あとの1食はバカ安い学食で、それでも「ご飯大盛り」以外は安い「A定食220円」や「B定食280円」で済ませているようだった。
女子校の1年先輩が「上智」に行ったので尋ねたら、学食ランチは600円からとのことで(30年以上前のことよ)驚いた覚えがある。
我が母校の学食はこの上なく貧乏学生に優しかった。

さて、藤本くん(仮)のバイトする「吉野屋」近くの安アパートに、最初はひとり、そして続々と漫研の連中が引っ越し始めた。
ひとりの先輩が週刊少年誌でプロデビューし、アシスタント学生、漫画家志望者が集結したのである。

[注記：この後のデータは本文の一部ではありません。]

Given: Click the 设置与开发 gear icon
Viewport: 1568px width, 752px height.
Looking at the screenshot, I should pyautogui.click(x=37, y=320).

夜食は当然藤本くん(仮)の「吉野屋」になる(徒歩3分だ)。
一番客の少ない時間帯、全員「並」で、藤本くん(仮)は他の客に背を向けるカウンターにみんなを座らせ…『夜の店長代理丼』を
「いーから、いーから♪」
とみんなに食べさせていたのである。
夜遅く、肉は程よく煮詰まっている。
(どうせ朝が来ればマニュアル通り「新しく飯を炊き、みそ汁を作り、新しい肉煮の袋の封を切る」のだ。)
そして、おしんことみそ汁を振舞い、エネルギー満タンにして、夜中の仕事場に送り返すのである。

「スタートしたばかりの『スタジオ・某』は真夜中の吉野屋スペシャル」に支えられていた。

藤本くん(仮)は、芸術学科のアトリエで何枚もの油絵を描きあげ、卒業論文だけ「経済」でデッチあげ(笑)「自己卒業制作」を抱えて青森に帰った。
お金を貯め、小さな喫茶店を開き、自分の絵を飾り、お客の女の子の失恋相談などに上手にのってあげる「優しいマスター」しているという。

吉野屋は青春の「ソウル・フード」である。